# [PROBLEM 1]
Could you extract the entries from the start through the line containing "click(x=108, y=90)" and repeat them word for word, leaving out the pictures?

# [SOURCE EXCERPT]
:::::

Patrick Parkinson AM
The tragic death of five-year-old Kumanjayi Little Baby has led to vigorous debate about whether our policy settings are right in terms of protection of Aboriginal children. The NT government wants to amend the legislation. Prof. Megan Davis, an eminent Indigenous leader, and William Tilmouth, have responded in this newspaper by saying the real problem lies with government and the bureaucracy.
In my current work, writing expert reports in court cases concerning failures of the child protection system, I have to disagree. Yes, there are problems in the child protection system in every state and territory, and sometimes demonstrable failures; but there are also issues about the levels of violence and child abuse in Aboriginal communities that, for the sake of these children, we cannot ignore.
By all means, have another inquiry into the child protection system in the Northern Territory and see how it can be improved. Trial new, Aboriginal-led approaches as Mr Tilmouth argues. There may be issues specific to the Northern Territory, or to towns like Alice Springs, that require different methods of protecting children from grave harm.

:::::

# [DATASET RECORDS]
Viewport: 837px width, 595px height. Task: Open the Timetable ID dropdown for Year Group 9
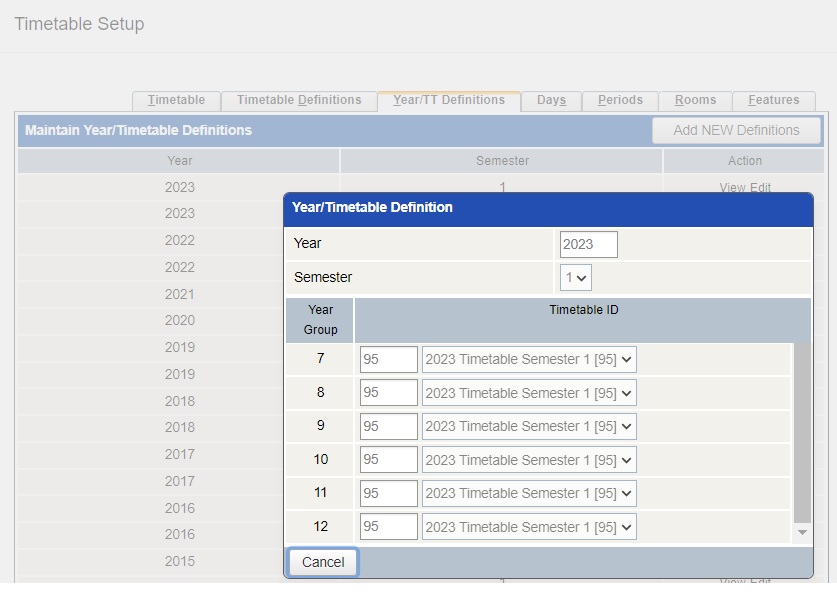529,426
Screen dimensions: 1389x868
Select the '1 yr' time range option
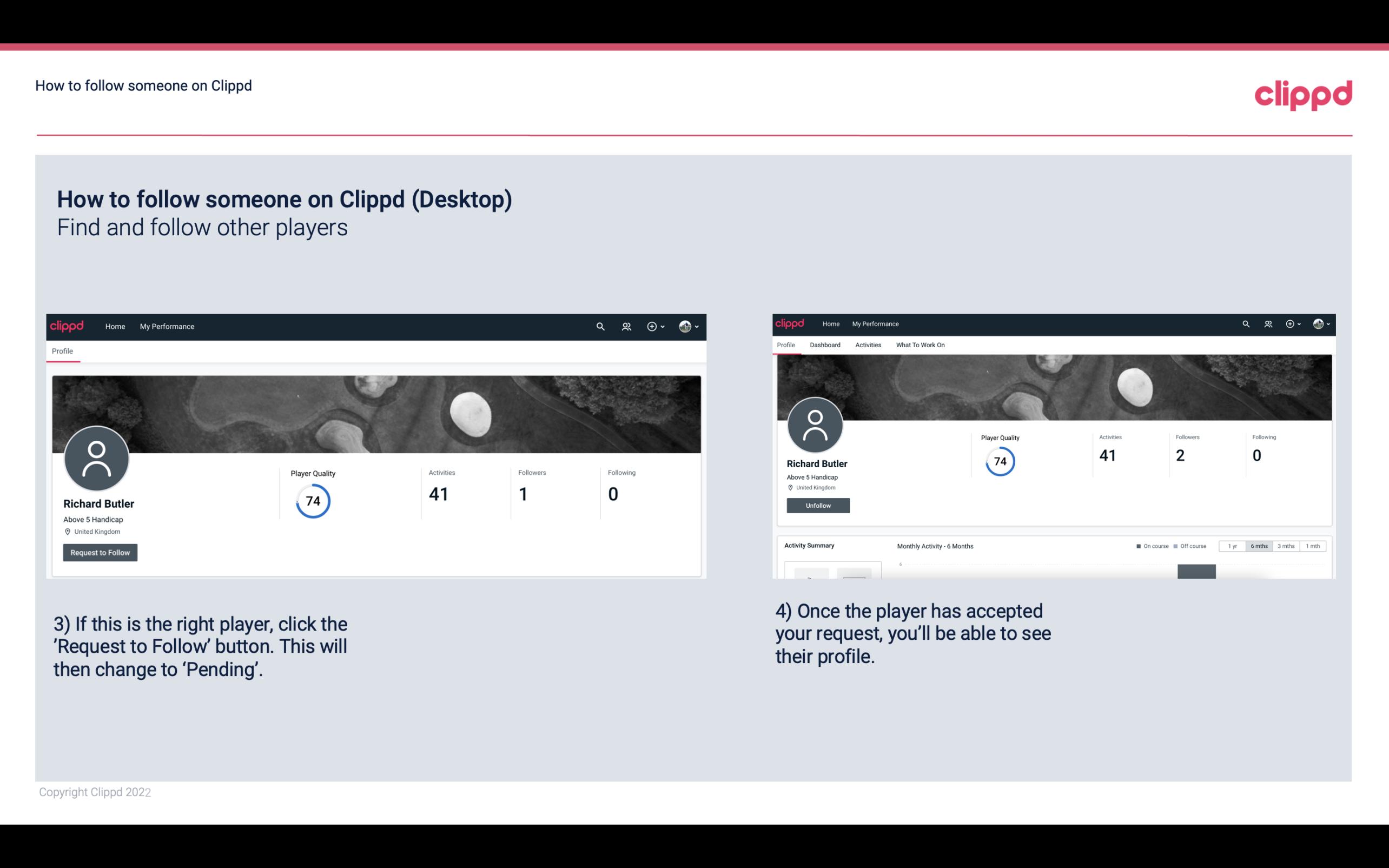click(x=1233, y=546)
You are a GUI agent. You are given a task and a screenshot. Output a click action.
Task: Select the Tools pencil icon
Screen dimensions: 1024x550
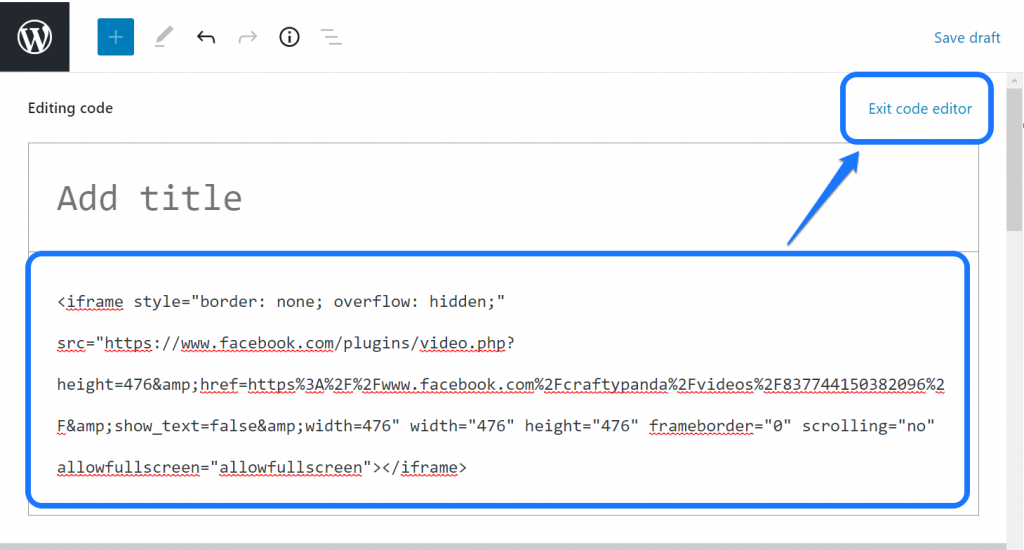click(163, 37)
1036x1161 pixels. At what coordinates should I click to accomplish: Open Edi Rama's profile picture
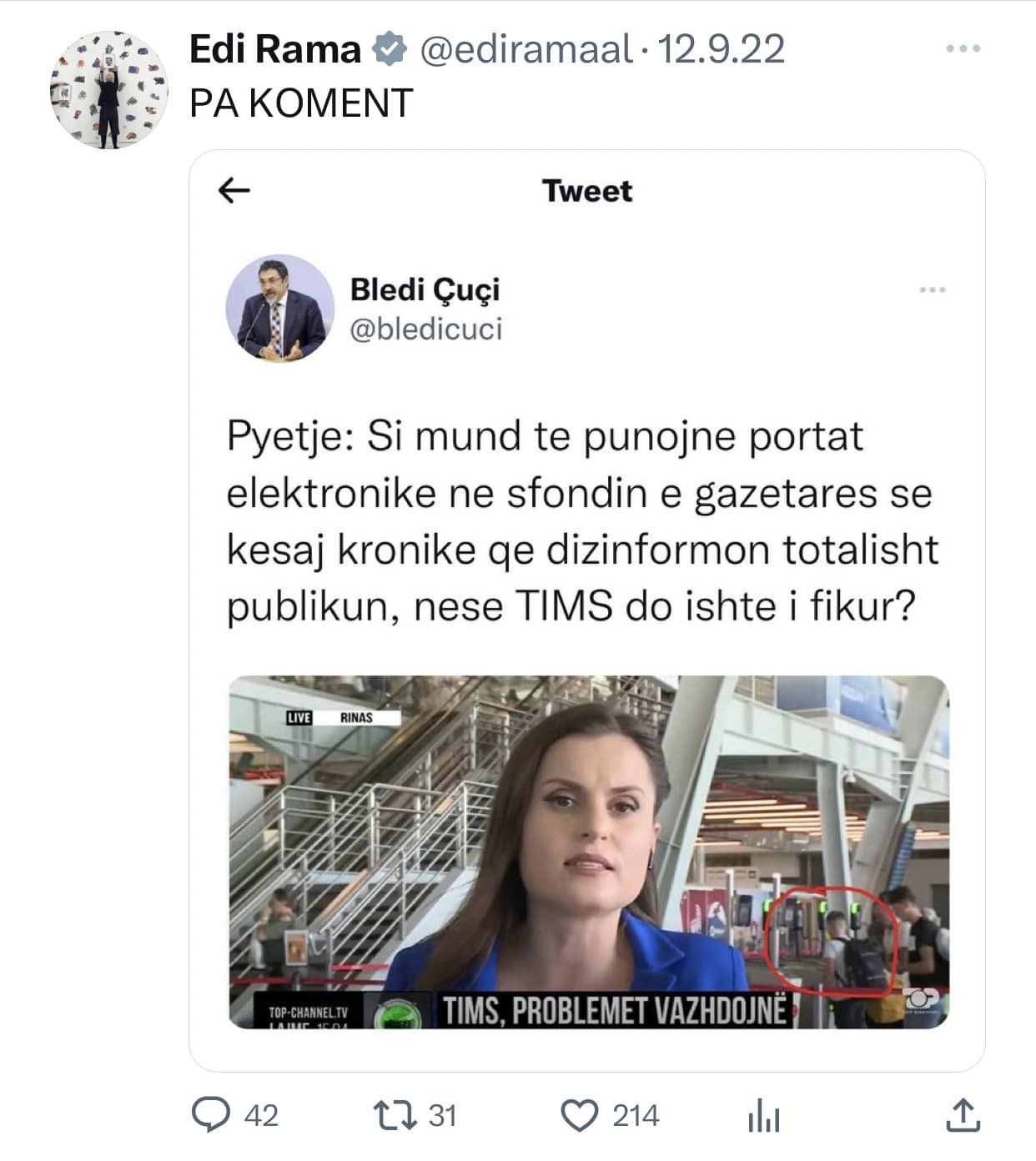click(x=108, y=90)
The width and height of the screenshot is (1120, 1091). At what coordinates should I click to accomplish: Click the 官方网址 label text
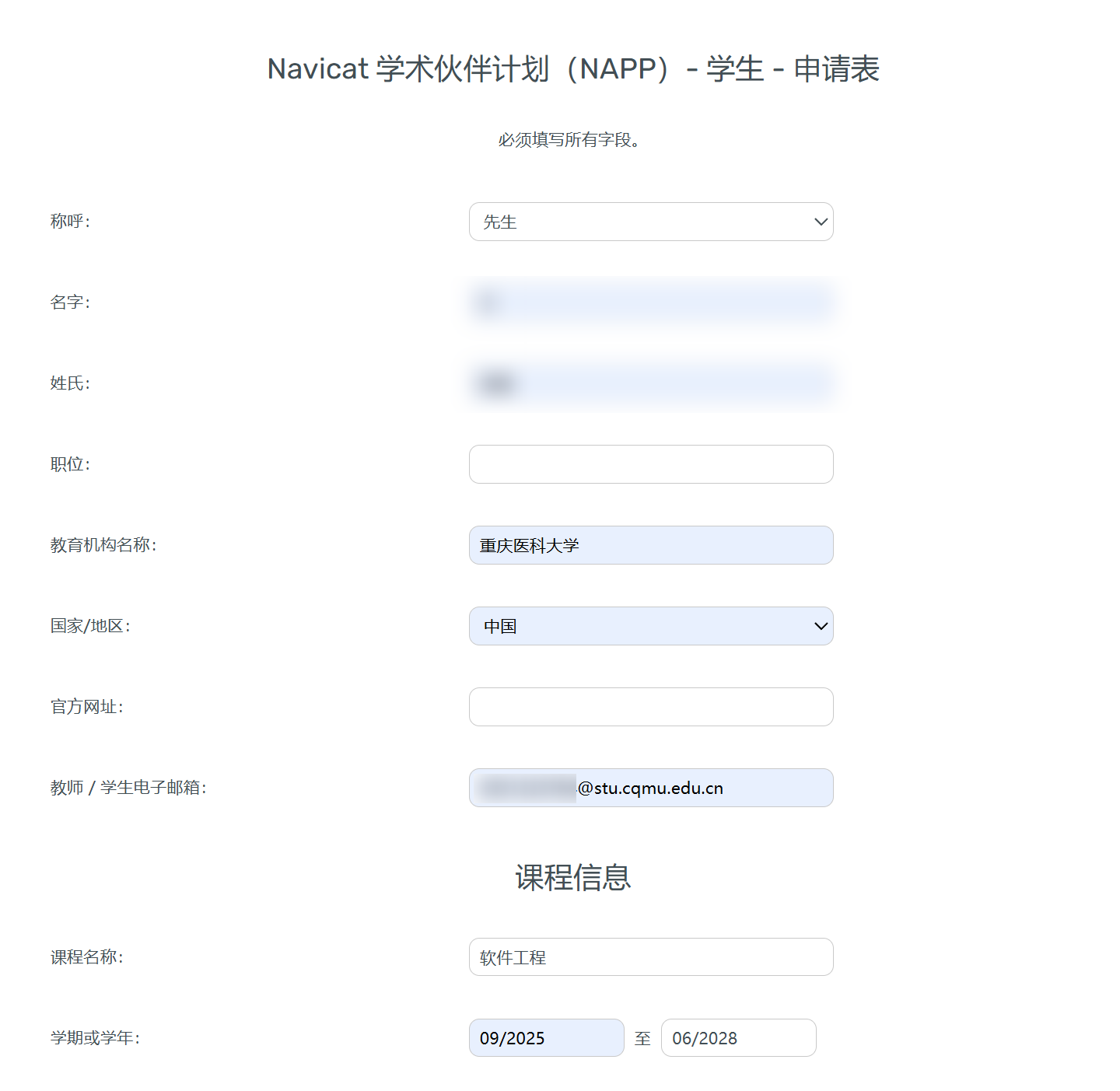pyautogui.click(x=86, y=707)
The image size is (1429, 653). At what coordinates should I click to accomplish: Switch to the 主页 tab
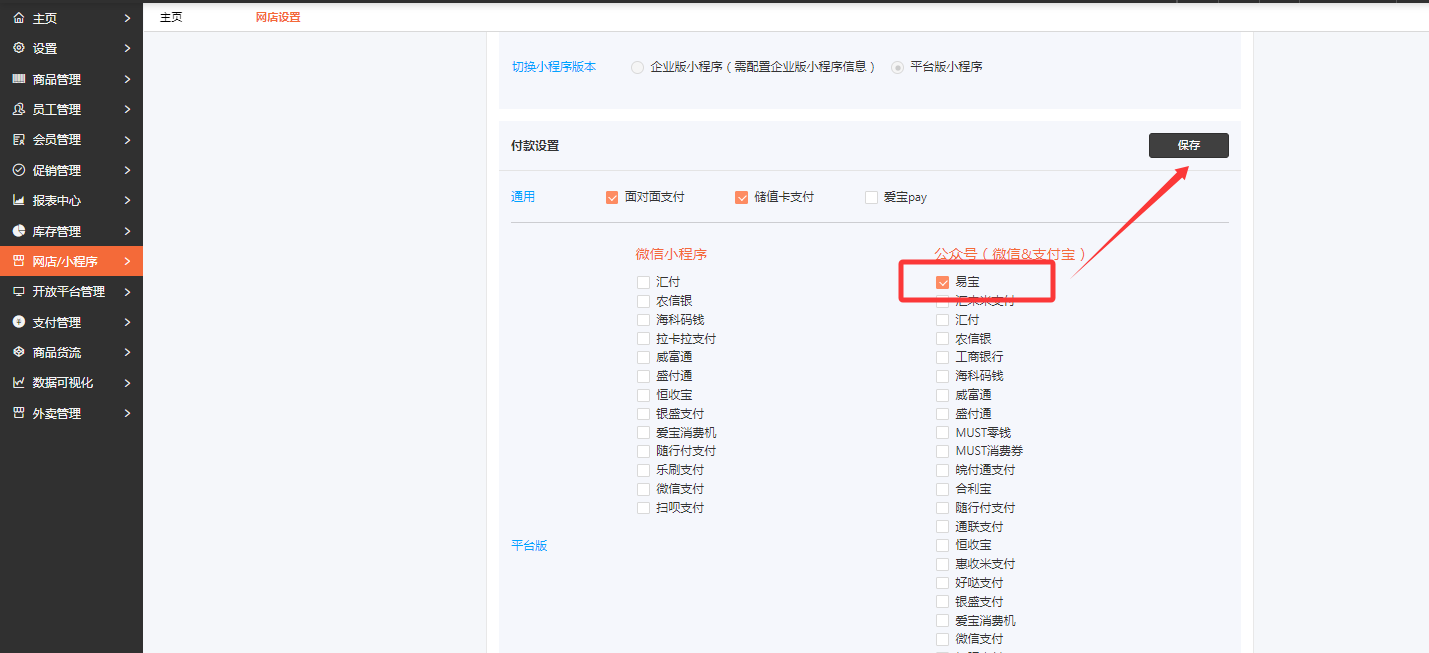click(x=171, y=17)
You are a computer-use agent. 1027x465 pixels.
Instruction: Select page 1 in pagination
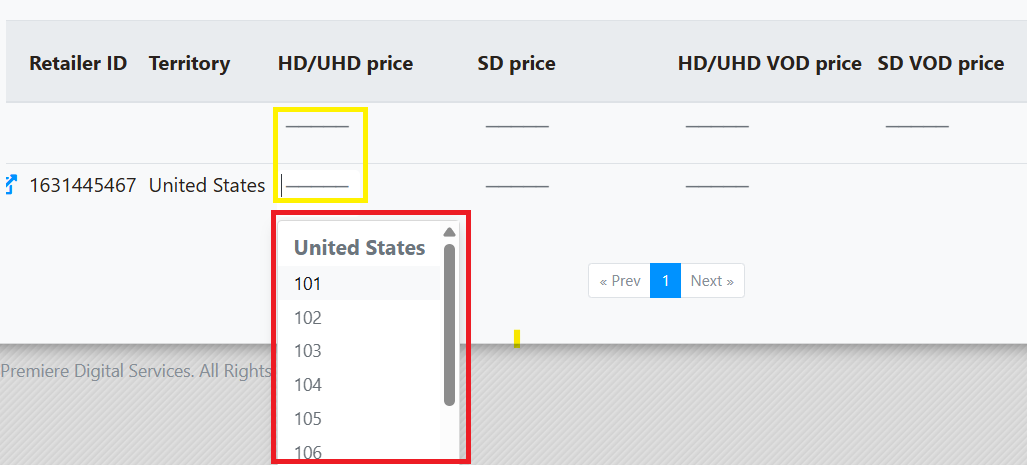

:::::

# [PROBLEM 2]
Do these statements agree with the piece on Aboriginal child protection? (a) The NT government wants to change the legislation. (b) The writer agrees with Prof. Megan Davis and William Tilmouth that the real problem lies with government and the bureaucracy. (c) The writer is against another inquiry into the child protection system in the Northern Territory.

# [REPLY 1]
Viewport: 837px width, 595px height. Task: Open the Timetable ID dropdown for Year Group 9
529,426
Screen dimensions: 1389x868
Select the '1 yr' time range option
click(x=1233, y=546)
You are a GUI agent. You are given a task and a screenshot. Output a click action.
Task: Select the Tools pencil icon
Screen dimensions: 1024x550
click(163, 37)
1036x1161 pixels. At what coordinates should I click to accomplish: Open Edi Rama's profile picture
click(x=108, y=90)

# [REPLY 2]
(a) Yes: "The NT government wants to amend the legislation."
(b) No: "I have to disagree."
(c) No: "By all means, have another inquiry into the child protection system in the Northern Territory and see how it can be improved."